___ Data excerpts

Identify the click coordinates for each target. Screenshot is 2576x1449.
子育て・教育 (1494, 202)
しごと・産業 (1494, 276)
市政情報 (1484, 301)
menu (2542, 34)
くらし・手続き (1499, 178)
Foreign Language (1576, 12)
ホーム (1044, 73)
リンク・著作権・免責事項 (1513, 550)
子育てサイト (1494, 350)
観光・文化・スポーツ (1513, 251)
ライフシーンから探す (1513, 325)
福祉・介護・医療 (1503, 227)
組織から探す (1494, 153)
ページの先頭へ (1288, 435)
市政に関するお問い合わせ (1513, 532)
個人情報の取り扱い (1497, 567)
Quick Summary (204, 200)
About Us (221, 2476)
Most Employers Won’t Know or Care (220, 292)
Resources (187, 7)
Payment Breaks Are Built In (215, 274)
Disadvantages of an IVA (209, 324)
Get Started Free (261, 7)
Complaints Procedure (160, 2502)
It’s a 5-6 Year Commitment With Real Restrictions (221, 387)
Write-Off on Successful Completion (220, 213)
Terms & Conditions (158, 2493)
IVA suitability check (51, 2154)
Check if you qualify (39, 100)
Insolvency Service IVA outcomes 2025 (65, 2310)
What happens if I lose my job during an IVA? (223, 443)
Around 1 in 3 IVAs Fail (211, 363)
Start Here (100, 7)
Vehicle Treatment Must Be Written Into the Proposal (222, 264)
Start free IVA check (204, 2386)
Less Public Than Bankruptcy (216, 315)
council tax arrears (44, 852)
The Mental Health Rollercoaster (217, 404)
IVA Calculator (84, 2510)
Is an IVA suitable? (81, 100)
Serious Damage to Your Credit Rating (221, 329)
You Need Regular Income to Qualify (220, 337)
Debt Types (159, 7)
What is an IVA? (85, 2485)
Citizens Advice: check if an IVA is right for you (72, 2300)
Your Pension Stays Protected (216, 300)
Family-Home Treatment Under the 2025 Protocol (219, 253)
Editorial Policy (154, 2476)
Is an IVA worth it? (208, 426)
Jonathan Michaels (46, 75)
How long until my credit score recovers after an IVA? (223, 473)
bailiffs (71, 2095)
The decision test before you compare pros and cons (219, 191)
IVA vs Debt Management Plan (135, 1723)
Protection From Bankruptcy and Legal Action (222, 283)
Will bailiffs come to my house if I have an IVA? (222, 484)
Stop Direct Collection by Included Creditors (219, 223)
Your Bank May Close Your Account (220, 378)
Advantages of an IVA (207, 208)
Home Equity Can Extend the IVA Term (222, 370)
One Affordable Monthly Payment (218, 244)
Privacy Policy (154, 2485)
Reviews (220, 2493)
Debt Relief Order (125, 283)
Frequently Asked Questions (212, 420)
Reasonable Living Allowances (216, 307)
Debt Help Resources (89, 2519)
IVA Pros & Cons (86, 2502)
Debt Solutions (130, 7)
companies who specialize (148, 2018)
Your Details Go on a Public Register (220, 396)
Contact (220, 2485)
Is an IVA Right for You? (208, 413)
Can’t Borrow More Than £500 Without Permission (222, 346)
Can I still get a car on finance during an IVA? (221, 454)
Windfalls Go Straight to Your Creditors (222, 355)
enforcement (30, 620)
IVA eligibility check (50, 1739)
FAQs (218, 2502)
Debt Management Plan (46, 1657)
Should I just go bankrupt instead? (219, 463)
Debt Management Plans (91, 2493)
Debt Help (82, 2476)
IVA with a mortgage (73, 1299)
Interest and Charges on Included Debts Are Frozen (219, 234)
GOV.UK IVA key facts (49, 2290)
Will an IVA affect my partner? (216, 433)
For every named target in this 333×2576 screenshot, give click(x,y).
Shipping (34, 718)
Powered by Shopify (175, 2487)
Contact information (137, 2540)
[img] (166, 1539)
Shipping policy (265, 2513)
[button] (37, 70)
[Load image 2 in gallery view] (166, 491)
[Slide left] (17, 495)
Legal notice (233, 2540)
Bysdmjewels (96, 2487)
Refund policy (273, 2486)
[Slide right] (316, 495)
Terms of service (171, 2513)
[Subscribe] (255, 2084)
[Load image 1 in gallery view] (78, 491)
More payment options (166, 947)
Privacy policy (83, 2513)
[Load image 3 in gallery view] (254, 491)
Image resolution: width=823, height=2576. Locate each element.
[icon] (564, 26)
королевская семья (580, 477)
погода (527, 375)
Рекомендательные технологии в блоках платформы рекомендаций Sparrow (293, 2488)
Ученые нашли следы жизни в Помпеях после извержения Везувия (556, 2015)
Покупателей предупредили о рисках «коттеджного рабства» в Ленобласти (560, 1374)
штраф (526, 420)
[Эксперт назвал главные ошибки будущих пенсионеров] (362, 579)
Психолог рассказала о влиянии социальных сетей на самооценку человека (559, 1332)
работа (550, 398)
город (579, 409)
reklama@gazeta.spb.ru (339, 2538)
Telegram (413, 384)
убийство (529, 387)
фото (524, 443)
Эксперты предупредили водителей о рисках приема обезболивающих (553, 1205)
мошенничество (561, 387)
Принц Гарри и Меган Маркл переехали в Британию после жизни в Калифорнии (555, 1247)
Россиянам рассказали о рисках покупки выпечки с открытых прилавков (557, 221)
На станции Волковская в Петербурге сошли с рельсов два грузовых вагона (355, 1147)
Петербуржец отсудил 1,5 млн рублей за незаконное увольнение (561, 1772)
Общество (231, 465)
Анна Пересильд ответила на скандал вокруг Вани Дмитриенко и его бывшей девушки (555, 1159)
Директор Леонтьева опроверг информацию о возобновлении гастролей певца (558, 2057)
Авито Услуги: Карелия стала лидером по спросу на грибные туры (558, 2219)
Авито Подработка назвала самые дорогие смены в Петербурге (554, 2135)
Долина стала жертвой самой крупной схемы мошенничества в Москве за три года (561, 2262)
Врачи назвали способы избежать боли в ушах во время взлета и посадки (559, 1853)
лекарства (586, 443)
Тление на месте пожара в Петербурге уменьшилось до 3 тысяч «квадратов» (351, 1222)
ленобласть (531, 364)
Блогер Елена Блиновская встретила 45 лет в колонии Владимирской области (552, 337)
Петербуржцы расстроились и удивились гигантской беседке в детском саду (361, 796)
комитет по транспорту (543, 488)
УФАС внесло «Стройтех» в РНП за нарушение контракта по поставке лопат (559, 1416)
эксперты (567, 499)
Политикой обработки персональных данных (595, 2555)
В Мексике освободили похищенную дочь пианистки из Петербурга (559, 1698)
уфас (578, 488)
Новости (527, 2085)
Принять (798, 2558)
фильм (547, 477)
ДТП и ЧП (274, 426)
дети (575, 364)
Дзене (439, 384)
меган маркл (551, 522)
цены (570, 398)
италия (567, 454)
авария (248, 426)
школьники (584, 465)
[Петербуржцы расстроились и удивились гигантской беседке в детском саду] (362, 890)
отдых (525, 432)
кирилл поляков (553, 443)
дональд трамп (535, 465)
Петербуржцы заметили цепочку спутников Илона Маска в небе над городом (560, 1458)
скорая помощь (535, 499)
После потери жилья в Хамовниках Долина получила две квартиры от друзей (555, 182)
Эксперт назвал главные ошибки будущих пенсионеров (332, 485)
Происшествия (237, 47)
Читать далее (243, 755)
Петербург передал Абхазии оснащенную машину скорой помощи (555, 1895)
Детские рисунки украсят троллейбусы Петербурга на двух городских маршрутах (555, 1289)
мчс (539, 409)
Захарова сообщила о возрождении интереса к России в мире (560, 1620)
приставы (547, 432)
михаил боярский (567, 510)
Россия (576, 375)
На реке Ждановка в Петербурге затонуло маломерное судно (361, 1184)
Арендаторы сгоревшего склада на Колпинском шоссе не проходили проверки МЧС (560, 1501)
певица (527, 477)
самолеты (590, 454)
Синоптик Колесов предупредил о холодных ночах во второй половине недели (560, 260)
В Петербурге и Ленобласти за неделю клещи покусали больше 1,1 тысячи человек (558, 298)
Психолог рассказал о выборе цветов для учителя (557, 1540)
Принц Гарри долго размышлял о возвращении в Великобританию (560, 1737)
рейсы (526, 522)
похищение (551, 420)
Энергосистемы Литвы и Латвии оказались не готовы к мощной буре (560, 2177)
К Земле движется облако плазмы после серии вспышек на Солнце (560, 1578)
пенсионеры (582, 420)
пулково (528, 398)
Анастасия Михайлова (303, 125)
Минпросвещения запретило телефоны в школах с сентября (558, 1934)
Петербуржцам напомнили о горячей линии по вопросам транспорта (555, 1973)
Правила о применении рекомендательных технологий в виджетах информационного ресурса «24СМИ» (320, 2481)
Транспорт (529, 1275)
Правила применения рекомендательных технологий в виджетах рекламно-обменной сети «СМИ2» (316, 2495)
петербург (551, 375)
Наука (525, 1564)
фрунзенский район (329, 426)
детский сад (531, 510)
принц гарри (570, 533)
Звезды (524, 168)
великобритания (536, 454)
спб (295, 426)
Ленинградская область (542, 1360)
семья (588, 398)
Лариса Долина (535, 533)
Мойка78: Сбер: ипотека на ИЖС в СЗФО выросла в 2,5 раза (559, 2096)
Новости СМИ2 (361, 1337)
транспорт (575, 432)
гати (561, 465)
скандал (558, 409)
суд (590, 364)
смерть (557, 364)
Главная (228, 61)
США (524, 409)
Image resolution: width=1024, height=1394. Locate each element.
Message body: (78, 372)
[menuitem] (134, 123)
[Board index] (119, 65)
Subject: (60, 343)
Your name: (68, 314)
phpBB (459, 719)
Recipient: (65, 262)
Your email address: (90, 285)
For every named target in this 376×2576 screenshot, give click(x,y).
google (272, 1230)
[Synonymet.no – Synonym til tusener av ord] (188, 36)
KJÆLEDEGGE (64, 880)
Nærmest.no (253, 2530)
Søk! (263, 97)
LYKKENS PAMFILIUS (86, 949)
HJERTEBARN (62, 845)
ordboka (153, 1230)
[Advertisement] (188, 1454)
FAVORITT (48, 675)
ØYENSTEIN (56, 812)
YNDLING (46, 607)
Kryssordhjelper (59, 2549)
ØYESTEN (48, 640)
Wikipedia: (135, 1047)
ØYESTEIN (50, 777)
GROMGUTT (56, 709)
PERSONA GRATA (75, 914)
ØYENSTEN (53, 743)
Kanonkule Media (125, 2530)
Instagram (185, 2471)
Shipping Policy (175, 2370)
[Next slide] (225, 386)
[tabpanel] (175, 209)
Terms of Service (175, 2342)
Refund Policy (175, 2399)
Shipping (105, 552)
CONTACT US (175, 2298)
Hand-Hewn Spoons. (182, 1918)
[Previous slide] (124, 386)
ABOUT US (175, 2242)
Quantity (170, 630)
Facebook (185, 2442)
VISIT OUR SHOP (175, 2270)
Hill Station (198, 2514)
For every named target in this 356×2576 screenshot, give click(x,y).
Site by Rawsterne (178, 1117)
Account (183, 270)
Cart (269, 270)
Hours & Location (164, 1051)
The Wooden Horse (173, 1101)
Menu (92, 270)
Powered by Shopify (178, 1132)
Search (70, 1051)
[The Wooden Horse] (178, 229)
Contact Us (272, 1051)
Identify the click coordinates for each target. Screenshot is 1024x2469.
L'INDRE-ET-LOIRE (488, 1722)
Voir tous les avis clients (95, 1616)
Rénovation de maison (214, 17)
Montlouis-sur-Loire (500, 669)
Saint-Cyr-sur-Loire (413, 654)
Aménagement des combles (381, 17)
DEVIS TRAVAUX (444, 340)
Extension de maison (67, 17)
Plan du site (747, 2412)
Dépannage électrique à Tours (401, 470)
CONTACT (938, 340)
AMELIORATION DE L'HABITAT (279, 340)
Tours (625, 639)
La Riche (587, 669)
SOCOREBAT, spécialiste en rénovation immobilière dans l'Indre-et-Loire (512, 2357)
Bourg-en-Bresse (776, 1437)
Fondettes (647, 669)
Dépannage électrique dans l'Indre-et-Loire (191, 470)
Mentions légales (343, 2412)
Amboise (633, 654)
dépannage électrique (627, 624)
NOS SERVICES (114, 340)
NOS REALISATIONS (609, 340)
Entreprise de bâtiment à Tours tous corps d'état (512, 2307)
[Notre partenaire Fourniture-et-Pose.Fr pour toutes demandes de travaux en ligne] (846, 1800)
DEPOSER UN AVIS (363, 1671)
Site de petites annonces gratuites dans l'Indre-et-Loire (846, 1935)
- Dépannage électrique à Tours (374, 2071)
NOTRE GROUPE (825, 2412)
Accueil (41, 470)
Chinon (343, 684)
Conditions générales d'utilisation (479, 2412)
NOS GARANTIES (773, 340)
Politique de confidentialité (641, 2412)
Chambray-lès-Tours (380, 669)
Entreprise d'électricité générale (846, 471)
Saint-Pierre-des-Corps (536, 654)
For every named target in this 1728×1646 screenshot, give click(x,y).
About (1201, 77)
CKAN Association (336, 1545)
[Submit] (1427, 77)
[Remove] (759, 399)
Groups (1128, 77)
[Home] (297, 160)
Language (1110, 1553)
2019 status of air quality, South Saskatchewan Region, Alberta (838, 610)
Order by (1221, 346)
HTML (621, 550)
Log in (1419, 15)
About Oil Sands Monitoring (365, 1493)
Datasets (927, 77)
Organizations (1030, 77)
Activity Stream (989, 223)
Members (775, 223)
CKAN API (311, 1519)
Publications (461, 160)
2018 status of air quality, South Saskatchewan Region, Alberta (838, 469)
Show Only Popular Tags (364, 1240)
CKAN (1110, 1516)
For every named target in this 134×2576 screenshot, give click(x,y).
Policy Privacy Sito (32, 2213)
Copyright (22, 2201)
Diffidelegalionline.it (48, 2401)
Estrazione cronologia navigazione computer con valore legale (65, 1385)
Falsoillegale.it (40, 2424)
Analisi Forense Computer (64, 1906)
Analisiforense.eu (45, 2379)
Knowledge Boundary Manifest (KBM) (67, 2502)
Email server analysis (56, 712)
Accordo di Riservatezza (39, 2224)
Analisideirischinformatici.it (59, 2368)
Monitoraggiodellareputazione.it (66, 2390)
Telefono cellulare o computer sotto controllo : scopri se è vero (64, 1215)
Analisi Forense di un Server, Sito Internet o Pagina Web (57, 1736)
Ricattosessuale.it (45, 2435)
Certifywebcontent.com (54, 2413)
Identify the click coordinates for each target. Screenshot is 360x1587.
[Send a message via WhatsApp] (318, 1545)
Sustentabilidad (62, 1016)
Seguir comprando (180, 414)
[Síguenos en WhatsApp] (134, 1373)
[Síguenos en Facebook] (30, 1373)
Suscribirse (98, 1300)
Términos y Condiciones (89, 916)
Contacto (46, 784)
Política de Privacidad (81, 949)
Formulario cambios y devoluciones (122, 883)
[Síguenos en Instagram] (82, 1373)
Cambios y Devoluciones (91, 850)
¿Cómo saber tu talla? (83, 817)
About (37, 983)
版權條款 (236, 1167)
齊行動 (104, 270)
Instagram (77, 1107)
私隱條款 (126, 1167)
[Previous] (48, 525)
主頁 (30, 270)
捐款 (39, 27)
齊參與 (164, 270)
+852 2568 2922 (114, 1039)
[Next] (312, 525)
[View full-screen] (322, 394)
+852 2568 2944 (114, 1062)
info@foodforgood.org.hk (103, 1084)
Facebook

______

What needs to be done: All lines that contain the word "скандал" must be copied from the records above.

Solution for this problem:
Анна Пересильд ответила на скандал вокруг Вани Дмитриенко и его бывшей девушки (555, 1159)
скандал (558, 409)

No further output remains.